Mezzo milione* di bambini spettatori inermi di queste tragedie che si consumano nella maggior parte dei casi tra le mura domestiche
“A 14 anni mi sono trasferita in Italia dalle Filippine. Non conoscevo nessuno e non è stato facile, da adolescente, inserirsi in una nuova società così diversa dalla mia, con una lingua che non capivo. Dopo i primi anni trascorsi ai margini della classe, senza amici, incontro un mio connazionale, anche lui 14enne: ci innamoriamo subito e in pochi anni divento mamma di due splendidi bambini. I primi momenti insieme trascorrono sereni, ma già con la prima gravidanza il mio compagno inizia a manifestare la sua aggressività, fisica e verbale, e a trovare consolazione per i gravi problemi economici nell’abuso di alcol. Non mi permette di lavorare, di uscire in sua assenza e di parlare al telefono con i miei genitori, relegandomi all’isolamento più assoluto. Mi picchia, mi insulta quotidianamente e mi vergogno perché i nostri vicini ci sentono”.
Maria, è una delle tante donne che abbiamo incontrato con il nostro progetto La Rondine, dedicato a mamme da sole con bambini. Lei ce la sta facendo. La continua violenza fisica e psicologica di cui è stata vittima l’ha portata ad un gesto di grande coraggio, un gesto di amore per sé e i suoi bambini: denunciare il padre dei suoi figli per maltrattamento. Inizia così un percorso faticoso, ma tutto in discesa: in seguito alla denuncia Maria viene, infatti, sostenuta a livello legale e trova accoglienza in un appartamento maggiormente rispondente alle esigenze dei suoi bambini: il nostro alloggio per l’autonomia mamma bambino “La Rondine”. È qui che Maria e i suoi figli ritrovano la serenità e la bellezza dello stare insieme, dimenticando, giorno dopo giorno, i fantasmi del passato. La forza e la determinazione di questa giovane mamma permettono, nel giro di pochi mesi, di trovare un lavoro stabile e di muovere i primi passi verso l’autonomia.

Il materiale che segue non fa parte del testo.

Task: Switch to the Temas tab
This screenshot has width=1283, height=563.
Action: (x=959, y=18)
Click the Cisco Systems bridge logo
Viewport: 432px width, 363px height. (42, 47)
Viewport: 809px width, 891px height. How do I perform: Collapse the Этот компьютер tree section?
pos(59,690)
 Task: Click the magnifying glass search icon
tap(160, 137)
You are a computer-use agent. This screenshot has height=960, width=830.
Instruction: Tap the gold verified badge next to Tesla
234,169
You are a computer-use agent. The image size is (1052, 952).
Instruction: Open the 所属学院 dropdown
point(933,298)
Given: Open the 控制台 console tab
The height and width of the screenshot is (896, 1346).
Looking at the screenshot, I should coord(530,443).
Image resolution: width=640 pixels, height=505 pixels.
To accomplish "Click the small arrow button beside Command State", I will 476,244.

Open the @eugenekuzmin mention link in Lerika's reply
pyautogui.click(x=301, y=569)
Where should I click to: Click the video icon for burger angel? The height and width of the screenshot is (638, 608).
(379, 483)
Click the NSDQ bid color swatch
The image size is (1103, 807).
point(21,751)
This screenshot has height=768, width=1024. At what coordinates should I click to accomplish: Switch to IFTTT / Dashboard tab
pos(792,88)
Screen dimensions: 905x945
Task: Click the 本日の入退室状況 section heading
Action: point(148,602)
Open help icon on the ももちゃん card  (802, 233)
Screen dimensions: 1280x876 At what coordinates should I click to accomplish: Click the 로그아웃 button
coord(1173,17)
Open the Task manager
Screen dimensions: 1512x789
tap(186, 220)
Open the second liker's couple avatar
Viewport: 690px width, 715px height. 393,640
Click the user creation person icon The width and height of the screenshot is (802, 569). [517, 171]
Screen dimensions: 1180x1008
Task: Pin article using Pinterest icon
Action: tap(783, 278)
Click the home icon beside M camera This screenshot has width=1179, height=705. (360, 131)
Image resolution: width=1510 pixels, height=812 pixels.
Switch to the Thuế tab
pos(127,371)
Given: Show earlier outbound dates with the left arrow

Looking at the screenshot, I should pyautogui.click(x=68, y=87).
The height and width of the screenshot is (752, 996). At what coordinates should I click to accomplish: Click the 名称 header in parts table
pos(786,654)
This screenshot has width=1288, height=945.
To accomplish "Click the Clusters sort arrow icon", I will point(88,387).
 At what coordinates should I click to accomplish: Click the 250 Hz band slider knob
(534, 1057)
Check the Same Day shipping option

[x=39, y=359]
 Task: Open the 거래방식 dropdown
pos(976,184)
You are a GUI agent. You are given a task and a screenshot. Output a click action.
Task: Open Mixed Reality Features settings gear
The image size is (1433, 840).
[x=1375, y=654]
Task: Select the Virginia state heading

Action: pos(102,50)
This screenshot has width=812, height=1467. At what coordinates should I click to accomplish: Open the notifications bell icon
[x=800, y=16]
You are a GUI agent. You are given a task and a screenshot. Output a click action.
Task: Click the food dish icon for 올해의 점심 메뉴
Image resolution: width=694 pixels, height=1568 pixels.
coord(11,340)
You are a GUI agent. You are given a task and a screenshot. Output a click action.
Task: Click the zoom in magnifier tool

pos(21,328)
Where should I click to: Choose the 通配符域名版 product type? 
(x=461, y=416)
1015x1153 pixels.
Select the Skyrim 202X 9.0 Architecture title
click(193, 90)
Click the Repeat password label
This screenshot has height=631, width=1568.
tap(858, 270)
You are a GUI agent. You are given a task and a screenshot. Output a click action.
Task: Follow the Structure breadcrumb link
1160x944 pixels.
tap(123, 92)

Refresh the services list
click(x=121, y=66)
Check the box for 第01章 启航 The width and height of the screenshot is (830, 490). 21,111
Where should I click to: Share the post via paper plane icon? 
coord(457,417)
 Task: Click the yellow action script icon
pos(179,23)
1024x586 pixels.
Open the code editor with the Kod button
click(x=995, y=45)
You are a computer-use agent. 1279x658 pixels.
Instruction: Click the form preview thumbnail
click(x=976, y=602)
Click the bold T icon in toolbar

La storia di Maria è una storia di emarginazione, di violenza, di sofferenza e sacrifici ma è anche una storia di riscatto, di rinascita, di coraggio. Una storia a lieto fine perché oggi Maria e i suoi bambini, hanno finalmente una casa accogliente, una casa dove scrivere insieme il loro futuro. Ma tante donne sono ancora in attesa di poter iniziare a scrivere il primo capitolo della loro nuova vita. Capitolo che potrà cominciare solo per le donne che avranno la forza di non rimanere nell’isolamento e di denunciare le violenze subite, che spesso avvengono a casa, proprio tra quelle mura che dovrebbero tutelare, proteggere, farci sentire al sicuro.
Ogni giorno, il nostro staff educativo si interfaccia con storie come quella di Maria, storie fatte di violenze, di silenzi e di solitudine. Storie di tante mamme, vittime di violenza, i cui figli sono piccoli spettatori inermi, indifesi, silenziosi. Ma cosa rimane nei ricordi dei bambini che vivono quotidianamente queste realtà? Quali solchi indelebili si tracciano nei loro ricordi? Che modelli restano impressi nelle loro memorie? Quali saranno le conseguenze una volta diventati adulti?
Si calcola che siano mezzo milione i minori che negli ultimi 5 anni in Italia hanno assistito nelle loro case alla violenza subita dalle madri. Quasi sempre il responsabile è un uomo, il loro padre*.
“Per un bambino assistere a un atto di violenza contro la madre” dichiara Ivano Abbruzzi, presidente di Fondazione L’Albero della Vita, “è come subirlo direttamente. Questi episodi che avvengono nella maggior parte dei casi a casa, luogo deputato alla protezione dei componenti di un nucleo familiare, e spesso per mano di un parente, hanno un impatto negativo sullo sviluppo fisico, cognitivo e del comportamento del minorenne. I numeri allarmanti di questo fenomeno ci richiamano all’emergenza di mettere in atto un sistema di protezione, diffuso e capillare che, da una parte non lasci da sole le donne che si devono liberare da fenomeni violenti – maltrattamenti fisici, psicologici verbali, e dall’altra parte si prenda immediatamente cura dei bambini che assistono alla violenza quotidianamente”.
Il nostro appello, in questa giornata dedicata all’eliminazione della violenza contro le donne, è che tutti gli adulti a contatto con i minori a rischio (scuole, servizi sanitari, comunità educante) si assumano una responsabilità diretta per far emergere situazioni sommerse. È indispensabile porre al centro anche di questa tematica la fragilità del bambino, che richiede un’attenzione e degli strumenti dedicati, fin dalle prime manifestazioni.